** Opening Task input block **

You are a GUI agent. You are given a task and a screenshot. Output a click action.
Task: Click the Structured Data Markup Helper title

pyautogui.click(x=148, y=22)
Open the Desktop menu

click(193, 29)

** Closing Task input block **

**Task prompt**
Repeat only what runs from the line holding "Task: Click the" to the end of the data, keeping every line exactly as written, first and last included.

**Result of the exercise**
Task: Click the Structured Data Markup Helper title

pyautogui.click(x=148, y=22)
Open the Desktop menu

click(193, 29)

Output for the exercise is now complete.